Allo stesso modo l’adattamento delle pensioni all’effettiva situazione di bisogno è garantita dall’istituto della perequazione automatica delle pensioni che consente di adeguarne costantemente i livelli in relazione agli aumenti del costo della vita.

L’esigenza di adeguamento delle pensioni al costo della vita è stato sempre avvertita e si è provveduto a ciò con l’emanazione di singoli provvedimenti legislativi che disponevano un aumento dei trattamenti di pensione già in atto.

La l. 903/65 introdusse per la prima volta una forma di rivalutazione automatica delle pensioni. In questo provvedimento pero la rivalutazione era prevista solo per il regime generale dell’INPS ed era condizionata all’esistenza di una avanzo annuale di gestione superiore al 5% dell’importo delle rate di pensione erogate nell’anno.

Peraltro il nuovo sistema trovò attuazione anche nei regimi speciali. La disciplina poi venne estesa a tutte le gestioni,comprese quelle integrative. Ed eventuali dubbi di legittimità sono stati superato ormai dalla corte.

Tale disciplina ha subito poi negli anni delle modifiche. Attualmente prevede che la perequazione automatica sia determinata esclusivamente in base all’adeguamento al costo della vita rilevato dall’ISTAT.
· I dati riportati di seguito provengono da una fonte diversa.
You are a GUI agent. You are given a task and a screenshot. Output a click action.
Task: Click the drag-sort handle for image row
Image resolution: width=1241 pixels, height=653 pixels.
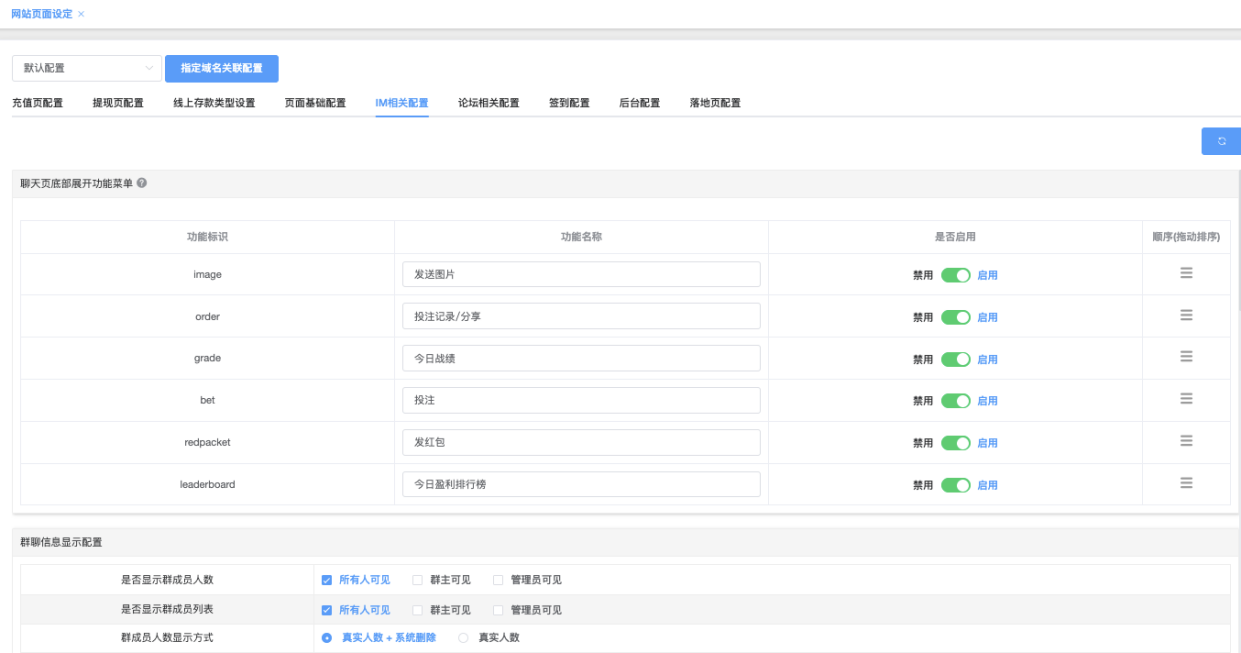pyautogui.click(x=1186, y=273)
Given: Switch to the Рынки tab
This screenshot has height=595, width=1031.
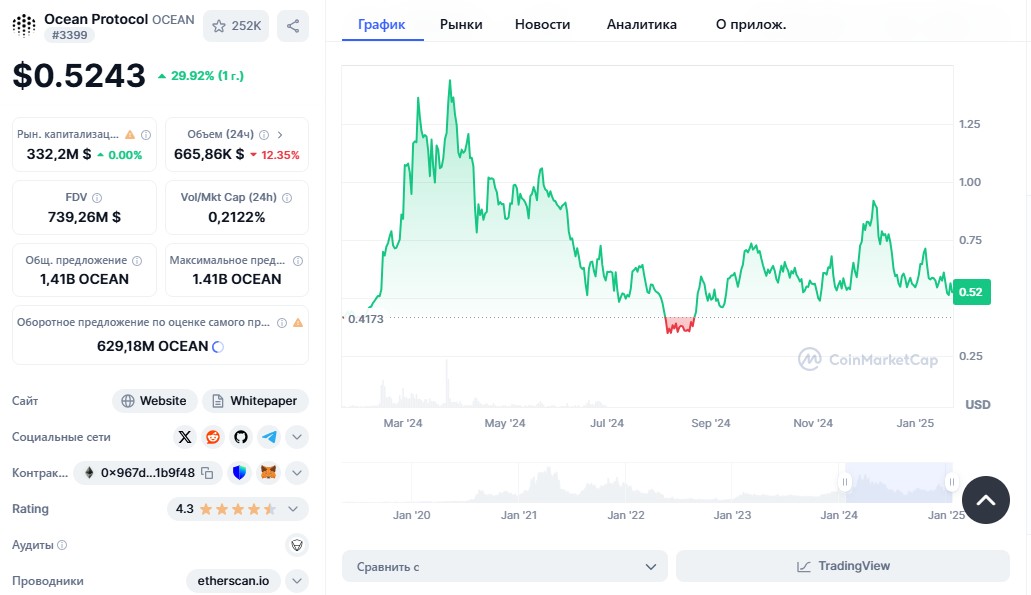Looking at the screenshot, I should pyautogui.click(x=461, y=24).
Il legislatore del 92 aveva previsto che eventuali miglioramenti del sistema potevano essere stabiliti annualmente in sede di legge finanziaria. A ben vedere i provvedimenti che ci sono stati hanno razionalizzato la disciplina della perequazione,prevedendo che l’aumento automatico spetti per intero solo per le pensioni non eccedenti il triplo del trattamento minimo; nella misura del 90% per gli importi da 3 a 5 volte il trattamento minimo; ed infine del 75% per i trattamenti eccedenti il quadruplo del trattamento minimo.

Nonostante tali provvedimenti la corte cost ha continuato a ritenere che il meccanismo della perequazione automatica sia idoneo a garantire un reale adeguamento delle pensioni alle variazioni dl costo della vita.

Infine va ricordato che la legge ha imposto anche un contributo di solidarietà del 3% sui trattamenti pensionistici superiori a 25 volte l’importo stabilito dall’art 38 L.448/01

Tali contributi sono destinati a finanziare il Fondo Nazionale per le politiche sociali istituito presso la Presidenza del Consiglio dei ministri dalla L.449/97 art 59.

 

Le varie forme di pensione in funzione della misura o dell’ evento protetto

Dall’esposizione fatta risulta che le pensioni sono diversificate con riguardo ai criteri con i quali se ne determina l’ammontare. Peraltro la diversità dei criteri non esclude che le varie pensioni abbiano identica natura e funzione.

Invero quelle diversità attengono a valutazioni di politica legislativa che riguardano il rilievo da dare alle condizioni in cui il soggetto. protetto si trova al verificarsi dell’evento; mentre altre volte attengono all’esigenza di garantire la congruità e adeguatezza dei trattamenti erogati alle situazioni di bisogno.

Più in particolare l’identità di natura e di funzione delle varie forme di pensione non è esclusa dalla previsione di trattamenti differenti in relazione alla diversità delle fattispecie, ma invece alle modalità e all’ampiezza della tutela da realizzare e all’esigenza di una equilibrata distribuzione delle risorse finanziarie disponibili.

All’identità di funzione corrisponde poi l’identità dei vari rapporti giuridici.

E va Osservato come anche il finanziamento dei vari trattamenti avvenga mediante una contribuzione che è globale e indistinta per tutte le forme realizzate dal regime speciale.

Sennonché per effetto dei principi accolti nella cost.,tutte le forme di tutela previdenziale siano in realtà funzionalizzate al perseguimento del medesimo obiettivo.